Le torri del centro storico

di Michele Di Popolo

Dal periodo longobardo in poi la città è stata aggiornata nelle sue fortificazioni, con ampliamenti murari e torri difensive. Nel centro storico sono oggi ancora visibili alcune torri che hanno avuto ruoli diversi, ma che hanno contribuito a dare valore storico alla nostra città.
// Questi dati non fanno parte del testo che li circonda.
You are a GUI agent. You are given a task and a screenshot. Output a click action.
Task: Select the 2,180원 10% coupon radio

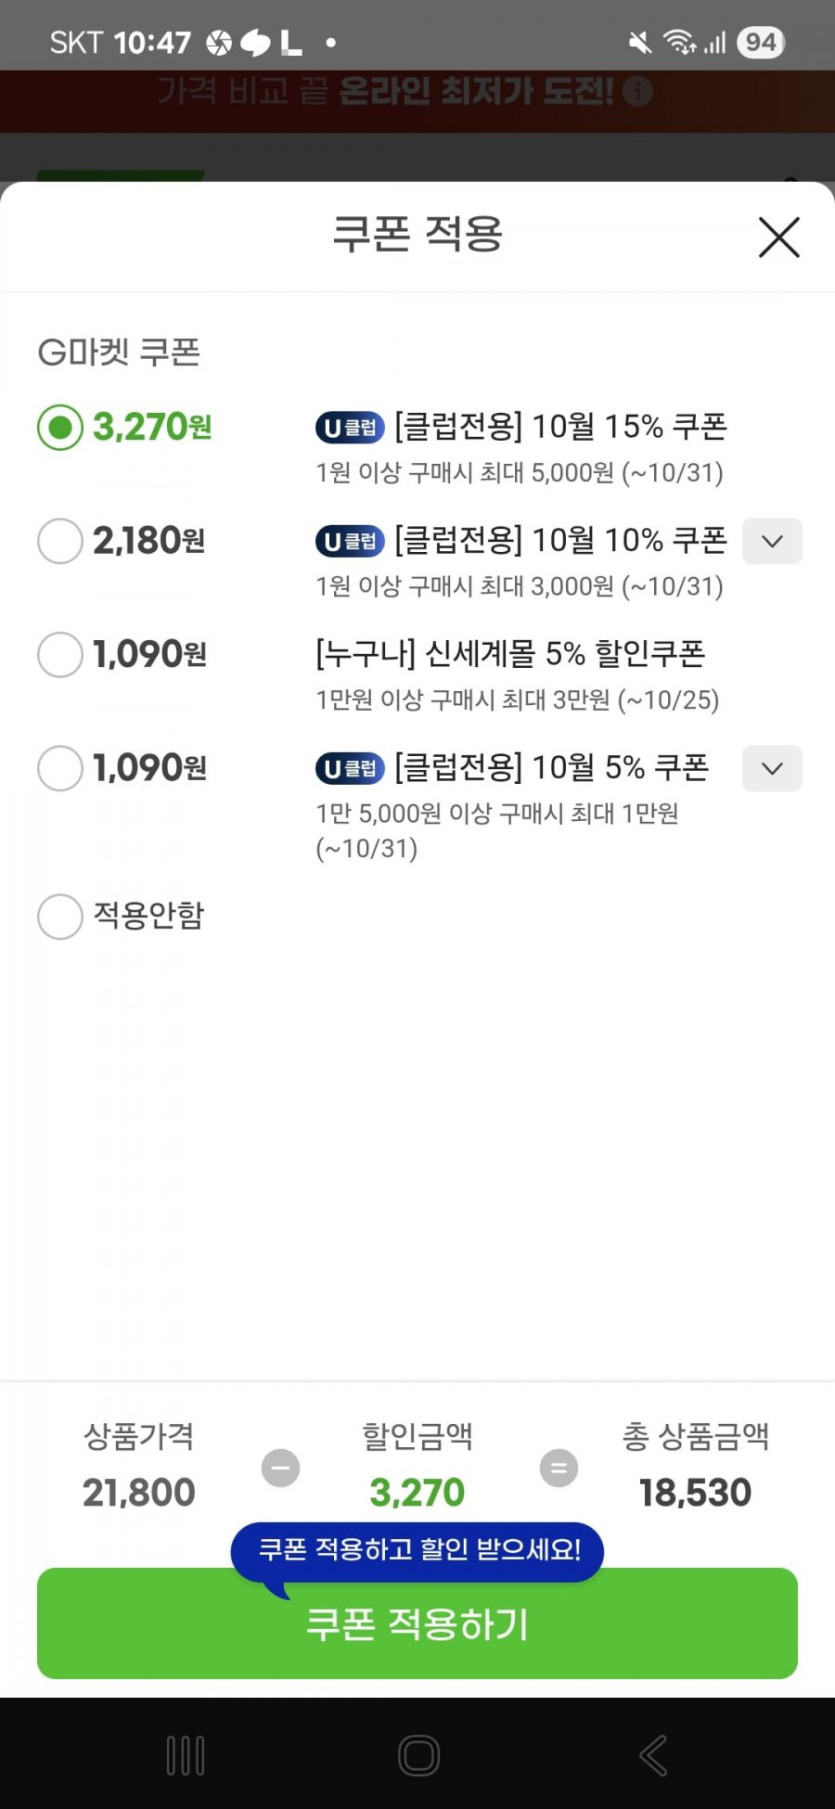tap(60, 541)
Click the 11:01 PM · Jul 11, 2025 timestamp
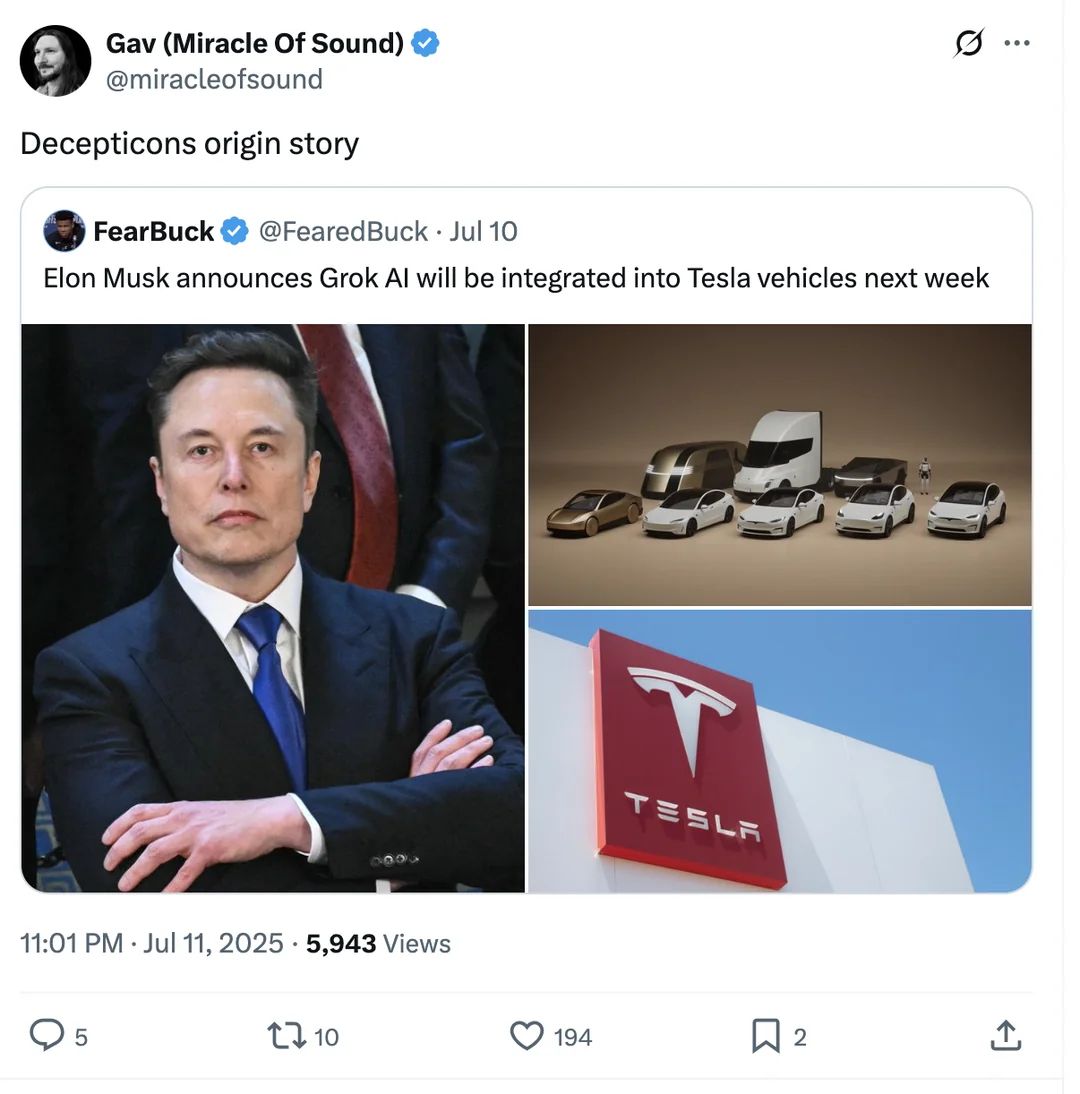The height and width of the screenshot is (1094, 1080). click(151, 943)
La Torre dei Ladri. La Torre dei Ladri si mostra in tutta la sua possanza tra i residui del muro di cinta occidentale, non si hanno molte notizie storicamente certe e le poche informazioni giunte a noi somigliano più a leggende che a fatti realmente accaduti. La torre nasce nel Rione Madonna delle Grazie alle pendici del Monte Bonadies. Si narra che, in epoca longobarda, ai merli di questa fortezza venissero appesi ed esposti i corpi dei ladri giustiziati quale monito verso chi commetteva reato. I corpi erano in seguito consegnati alla Scuola Medica per essere studiati. Da questa leggenda prenderebbe il nome di Torre dei Ladri. Ancora oggi, alcuni salernitani sono convinti dell’esistenza di un passaggio segreto che la collegherebbe al Castello Arechi, risalendo i pendii del Monte Bonadies. Un’ultima leggenda riguarda la convinzione che, a partire dal XIV secolo, la torre ed i suoi sotterranei erano usati dai ladroni per sfuggire all’arresto e nascondervi dei favolosi tesori.
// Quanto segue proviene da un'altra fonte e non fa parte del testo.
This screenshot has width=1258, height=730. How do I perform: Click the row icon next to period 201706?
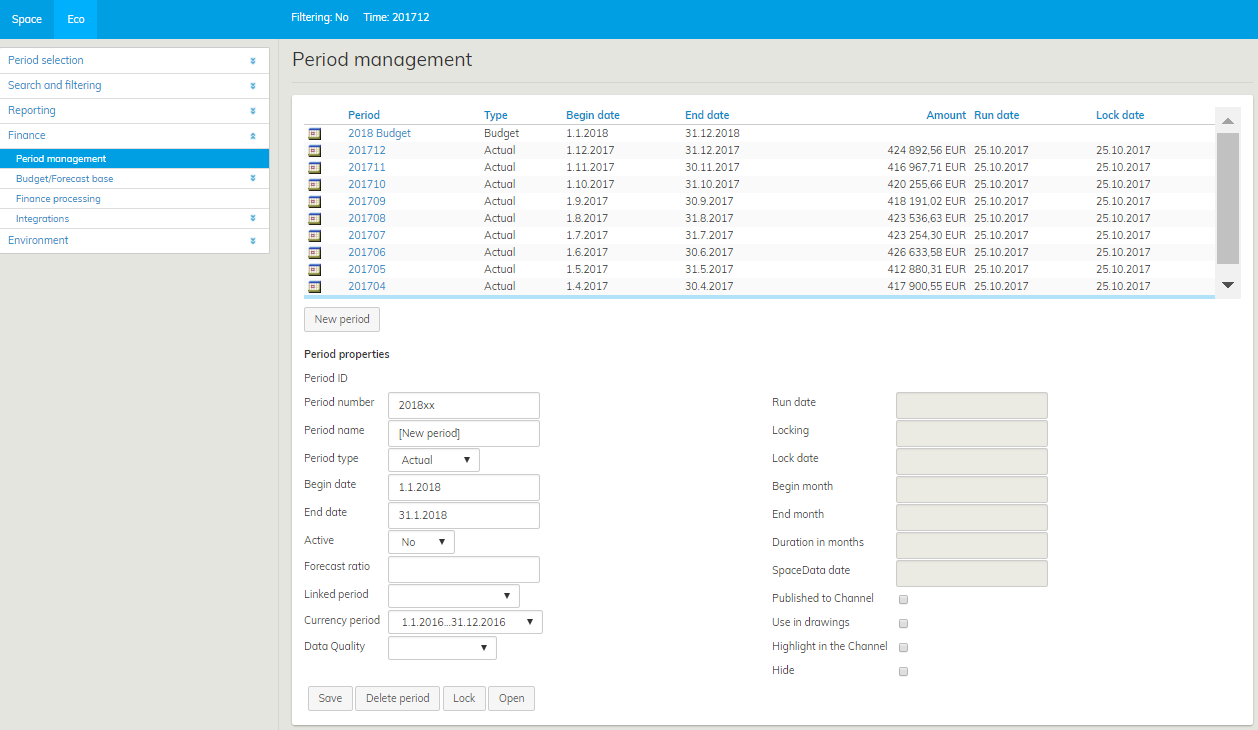click(x=315, y=252)
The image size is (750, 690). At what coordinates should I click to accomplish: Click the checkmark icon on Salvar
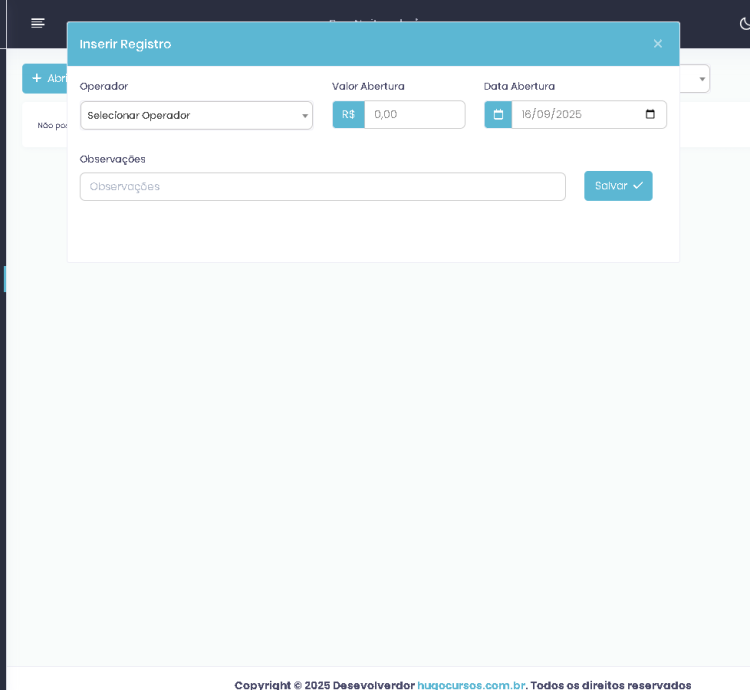coord(638,186)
La Torre di Guaiferio. La Torre denominata di Guaiferio è sita nel rione Municipio e prende il nome dall’omonimo principe longobardo che, nell’871, fece rinforzare le mura della città con la realizzazione di quattro nuove torri dislocate strategicamente per contrastare le continue scorrerie dei saraceni. Oggi la torre si presenta solo parzialmente agli occhi dei passanti poiché nel corso dei secoli è stata pian piano inglobata nelle nuove edificazioni. È però ben visibile l’accentuata curvatura della liscia e compatta muratura originaria a cui si è aggiunta una sopraelevazione relativamente recente, sempre circolare. Circa l’effettivo uso quale torre difensiva non vi sono opinioni concordi.

La Torre del Cetrangolo. Non sono molte le informazioni relative alla torre detta del Cetrangolo (dal nome del cetrangolo o arancio amaro, le cui erbe sono potenti digestivi oltre che antispasmodici, e di cui probabilmente sussisteva una coltivazione nell’area). L’edificio è posto nel punto in cui la nuova murazione longobarda intersecava le vecchie mura romane, nella zona cosiddetta Orto Magno. Oggi la torre, che nei secoli ha subito consistenti modifiche, si mostra solo parzialmente alla vista con un massicio corpo avanzato scandito da due imponenti archi affacciati sulla via dei Canapari. Anche in questo caso l’effettivo utilizzo quale torre difensiva non è unanimemente accettato nonostante l’impostazione architettonica sia riconducibile alla tipologia della torre.